Come socia A.D.I.C. (associazione donne insegnanti calabresi) per un lungo periodo ho espresso i miei pensieri su fatti di cronaca dell’associazione o su manifestazioni nella città di Gioia Tauro organizzati da vari gruppi culturali.
Al centro delle mie riflessioni c’è sempre uno spunto di forte emozione che mi spinge a puntualizzare tante cose per me rilevanti e a comunicarle con gioia.
Lo scrivere, perciò, accompagna il mio pensiero, lo oggettivizza sul foglio e si snoda come un fiume toccando tante curve nel suo percorso.
Mercoledì 9 Dicembre ho assistito in TV al programma “Stanotte a Pompei” con Alberto Angela, è stata questa l’occasione per me, per ricominciare a scrivere e pubblicare su” Altalenando”.
Nel servizio la narrazione di Alberto Angela è pacata, storica, emotiva e arricchita da note scientifiche.
La fusione di diverse tecniche visive è armonica, descrittiva, realistica, esplicativa con l’uso di immagini sovrapposte costruite al computer dove i personaggi appaiono nelle strade deserte ripopolate dagli abitanti. Così si mostra il movimento dell’antica Pompei.
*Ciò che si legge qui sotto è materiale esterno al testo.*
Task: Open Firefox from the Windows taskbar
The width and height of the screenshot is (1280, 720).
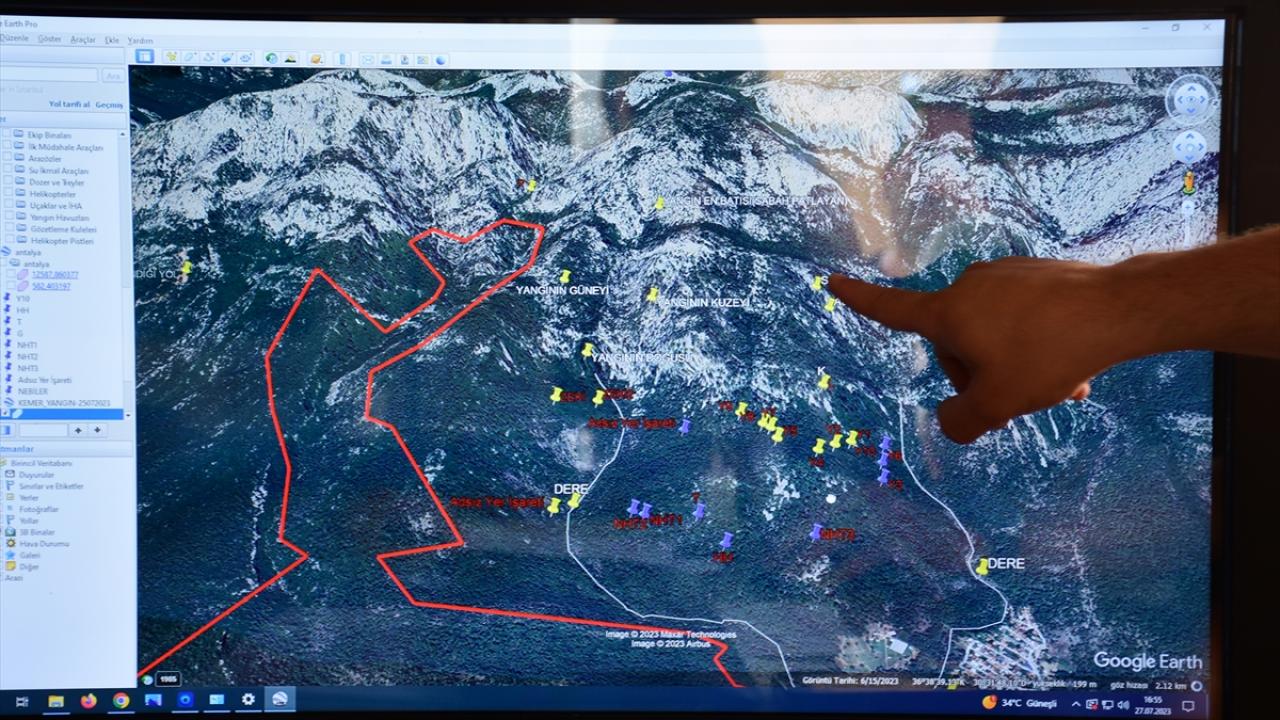Action: 88,700
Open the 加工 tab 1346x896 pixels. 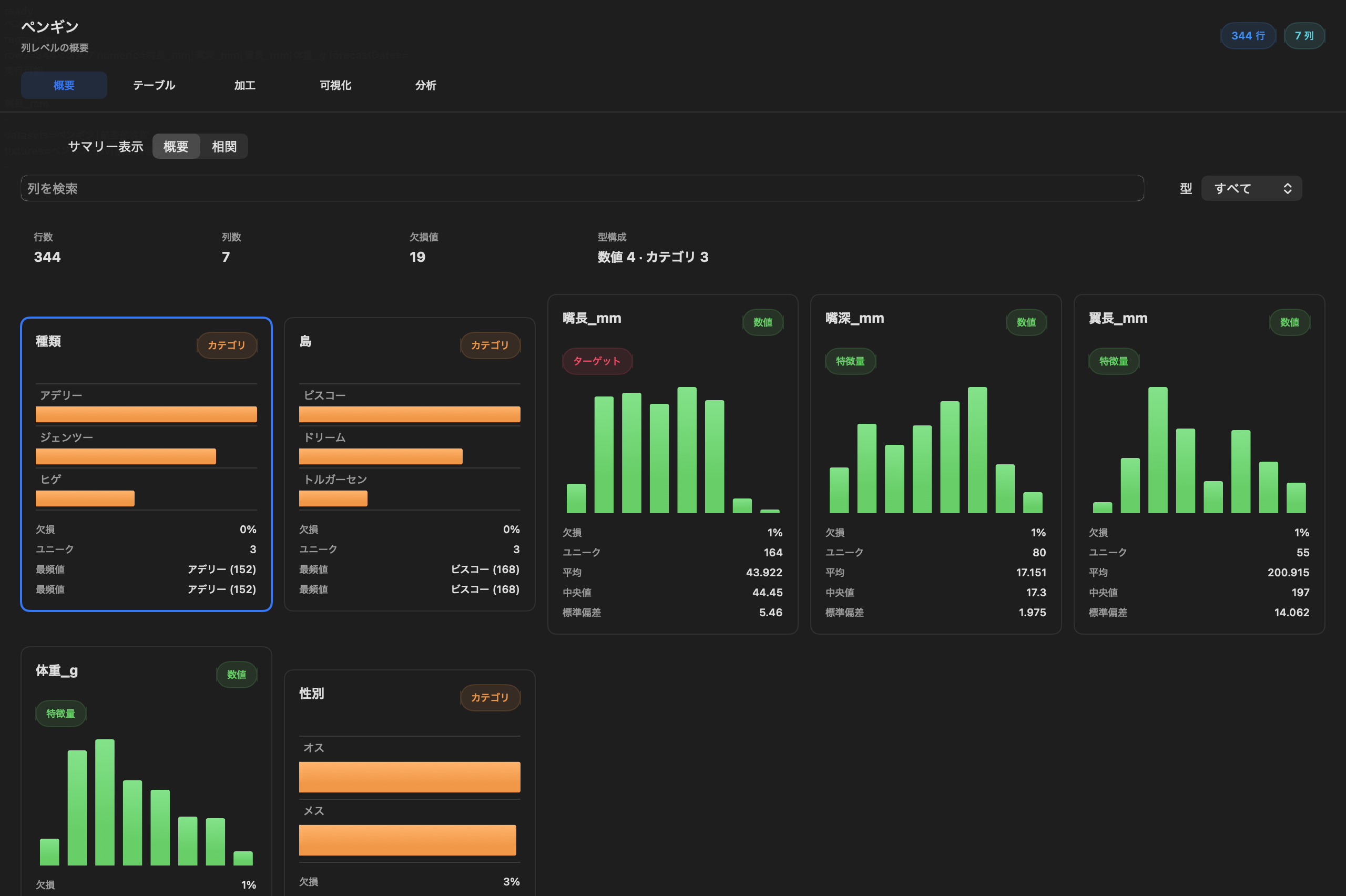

Poi attori impersonano gli abitanti, indossano abiti propri dell’epoca e dialogano tra loro.
Ma quello che mi ha attirato è la presentazione dei calchi ottenuti con una tecnica particolare che ha consentito a noi, oggi, di vedere i corpi in gesso dei bimbi, degli uomini, delle donne e degli animali seppelliti dal Vesuvio nel 79 d.c.
Le parole del giornalista riescono ad attirare l’attenzione dello spettatore suscitando emozioni forti di dolcezza, tenerezza, pietà verso quella comunità distrutta dal vulcano fermata in un momento specifico della storia.
Eppure, Alberto ci dice che la Pompei che vediamo non sa di morte, ma ci comunica vita.
Ci dice che quei calchi così precisi e netti anche nell’abbigliamento ci parlano di persone con sentimenti, attività, amici, storie e tradizioni.
Tutto si ferma e si conserva a causa di un evento naturale che pur avendo prodotto sofferenza e dissolvimento dei corpi per il calore e la cenere sottilissima o per i lapilli che bersagliavano le persone fa di Pompei, come la vediamo e la studiamo oggi, un luogo per la vita con stimoli affascinanti perché tutto quello che mostra è vita: l’architettura delle case, le pavimentazioni decorate, l’oro delle donne, i dipinti freschi e vitali.
È vita per quelle forti emozioni che suscita nel visitatore, per lo stupore della storia che si mostra visibile, senza intermediari, segno chiaro di una realtà ricca di emozioni.
C’è la gioia dello spettatore che ama le cose belle e da esse viene stupito scoprendo nel passato l’intelligenza, l’artificio, il gusto, la manualità, la religiosità, la creatività della gente di Pompei.
Ti viene il batticuore come da innamorato perché sei attratto da quello che vedi, non sai pensare o vedere nient’altro che le cose di Pompei che ti parlano di sé, ti comunicano una forza vitale che unisce, rinnova, spinge a conoscere sempre di più.
Passato e presente si svelano nei collegamenti e nelle assonanze di usi e costumi.
Resta fermo nel tempo il Vesuvio, bocca sorniona e imprevedibile, compagno di allora e di oggi.